District Treasurer Gary Tomczyk said the Dutchess Health Education Consortium, to which the district’s contribution to the union-run health insurance program is tied, raised its premiums for active employees and that he would have contested the change in an effort to lower the cost if the union’s Kingston Trust Fund had not volunteered to absorb the increase.
Padalino said the contribution was helpful in closing a multimillion-dollar budget gap and saved about a dozen positions in a budget that cut 90 jobs, including 30 teachers.
The giveback marks the third year in a row the Kingston Teachers Federation has allowed the district to keep flat its quarterly contribution to the nonprofit trust fund that provides health and dental coverage to the district’s approximately 700 teachers and 300 support staff members.

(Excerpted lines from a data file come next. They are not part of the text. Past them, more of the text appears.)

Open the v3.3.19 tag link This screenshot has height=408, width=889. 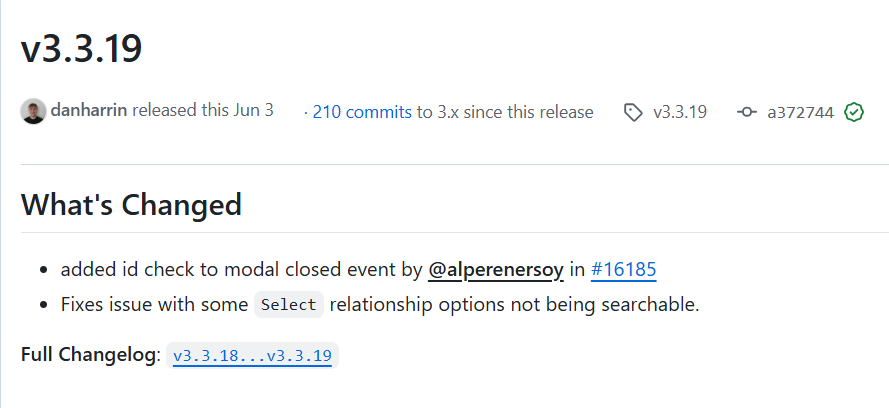680,112
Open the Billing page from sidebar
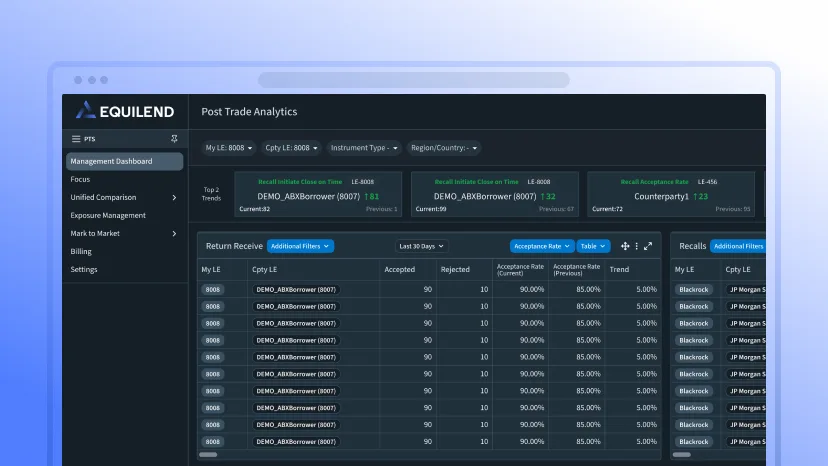The image size is (828, 466). click(x=81, y=251)
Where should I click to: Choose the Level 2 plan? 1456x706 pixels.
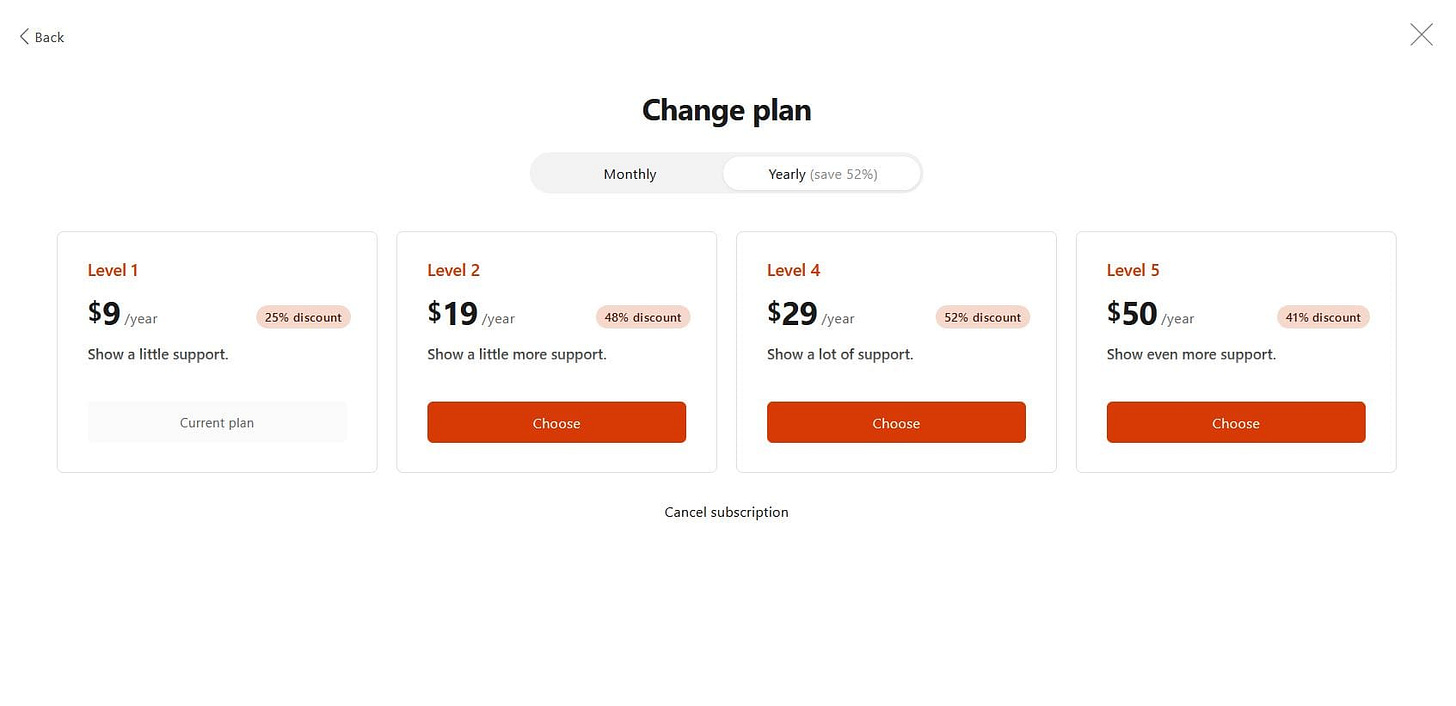coord(556,422)
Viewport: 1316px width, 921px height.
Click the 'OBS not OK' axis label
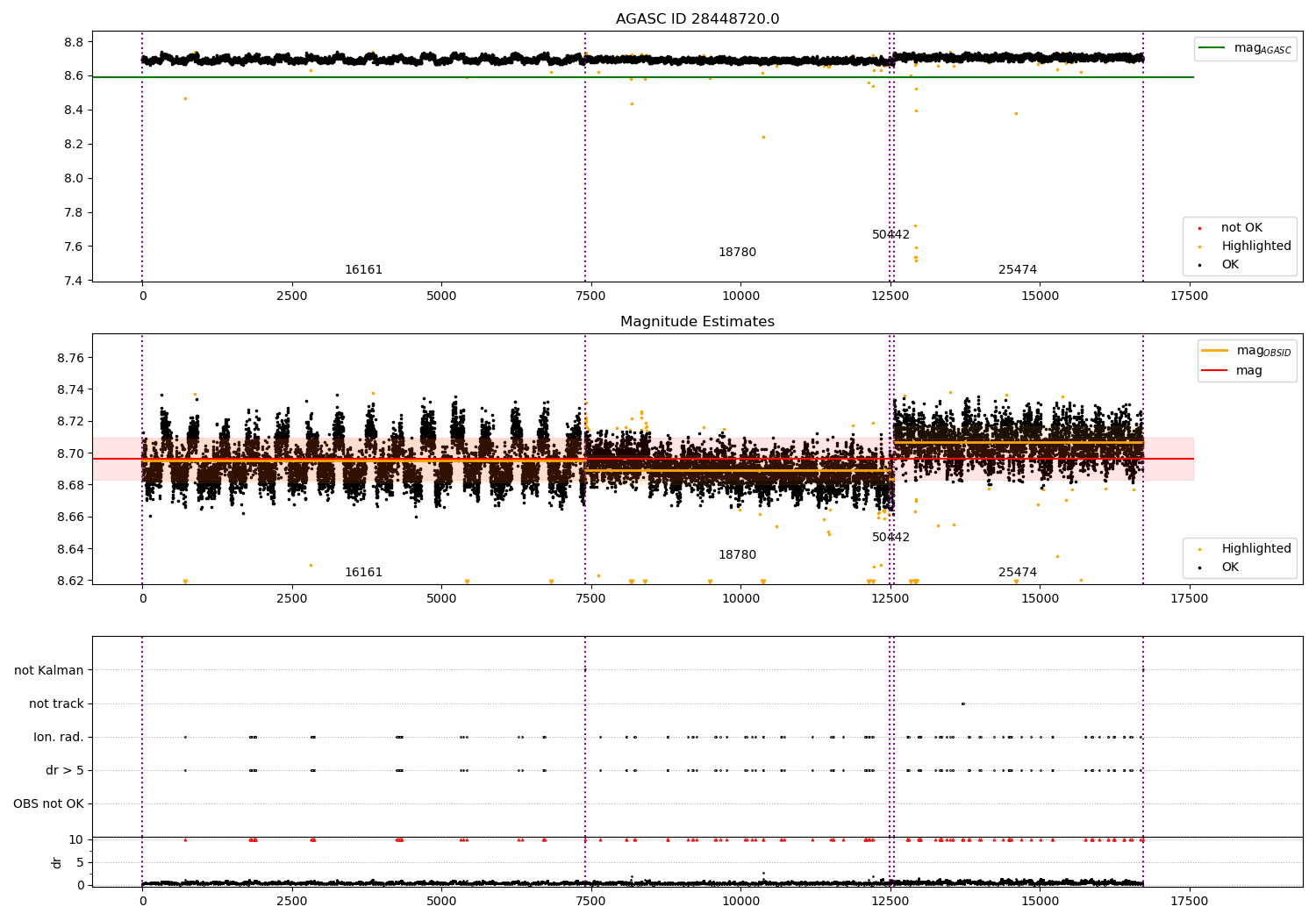coord(49,804)
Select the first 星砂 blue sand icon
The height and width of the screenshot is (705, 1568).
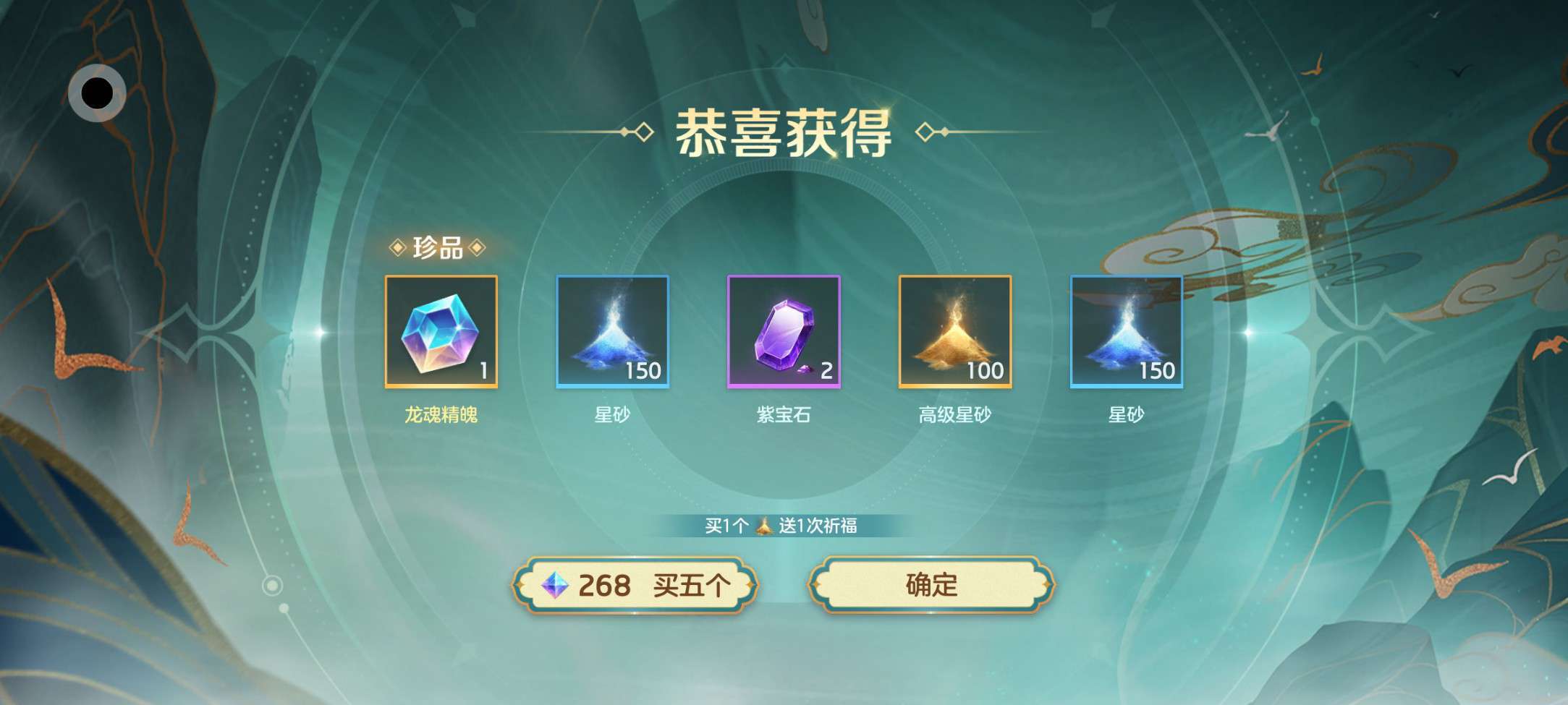click(612, 332)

The school district’s budgeted health insurance cost for 2012-13 is up $578,884 to a total $25.7 million; and total employee benefits, a category that includes health insurance and items like retirement and Social Security costs, are up $465,708.
The district’s proposed budget for 2012-13 is $143 million.
Between 2010-11 and 2011-12, district health insurance costs jumped $1.31 million, and total employee benefits grew by $4.5 million.
The size of the Kingston Trust Fund’s reserves in prior years has been the subject of some controversy in the district, particularly when the fund’s assets jumped from $16.74 million in September 2008 to $19.65 million in September 2009. But the most recent available tax filings show that by September 2010, the reserves had shrunk to $16.42 million.
The Mid-Hudson School Study Council’s most recent financial study ranked the Kingston school district fourth among 59 in the region in per-pupil spending for hospital, medical and dental insurance at $3,051.81 per student for the 2009-10 school year, before the concessions.
When Kingston school district officials were crafting the 2010-11 budget, the union agreed to absorb a 13.4 percent health insurance hike permanently and give back another 6 percent of the cost for the year. The ensuing contract agreement also increased the salaries of Kingston Teachers Federation members 4.47 percent over two years. Continued...
A year later, union leaders agreed to let the district keep its health insurance contribution flat when the expected increase in costs was 3 percent.